We do not issue Rule 144 legal opinion letters for every Shareholder who contacts us. Why? Sometimes this is due to the Issuer’s current shell status, or the fact that the Shares are simply not old enough. These are easily spotted by a securities lawyer familiar with Rule 144, and the Shareholder can be advised of the requirements and whether or not there is a contingency on which the legal opinion would depend.
But most of the time the reason why a 144 letter is not issued is due to lack of documentation. Without documents which clearly show the origin and history of the Shares, there is no basis on which to issue a legal opinion under SEC Rule 144.

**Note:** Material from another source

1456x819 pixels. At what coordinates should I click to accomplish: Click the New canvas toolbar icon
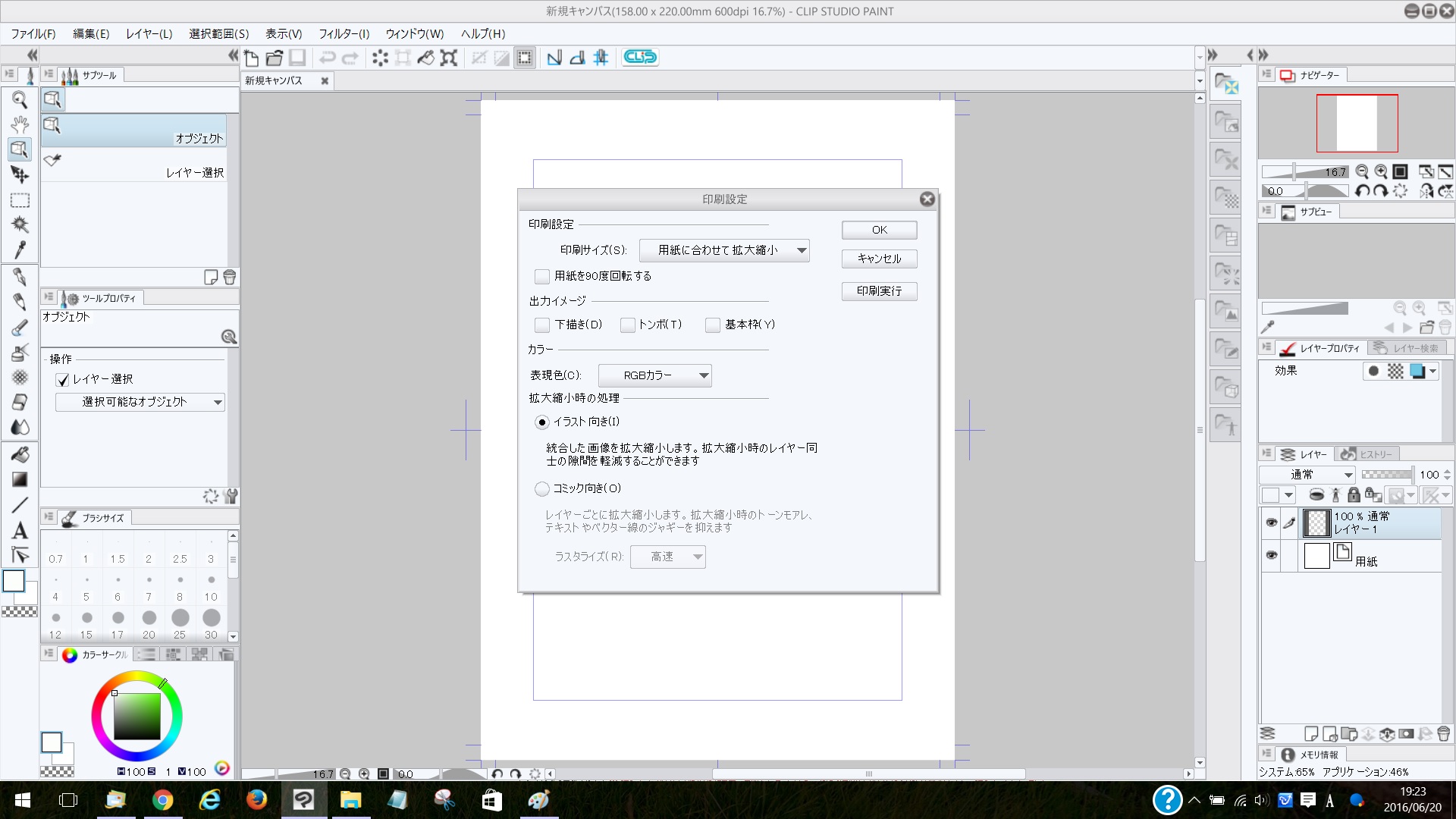coord(252,58)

Sometimes several years have elapsed since the Shareholder acquired the Shares. When this happens it is rare for a Shareholder to have every document surrounding a Rule 144 restricted stock transaction.
A securities lawyer with experience researching Issuers and drafting Rule 144 legal opinion letters knows what to request in order to supplement the file. This supplemental information may take the form of Non Affiliate Letters or Affidavits in which Shareholders will affirm the circumstances under which the Shares were issued under oath. Other times the Shareholder or securities lawyer will obtain confirmation from the Issuer or the Transfer Agent as to certain details which may remain unclear from the documents or the SEC or OTC Markets filings.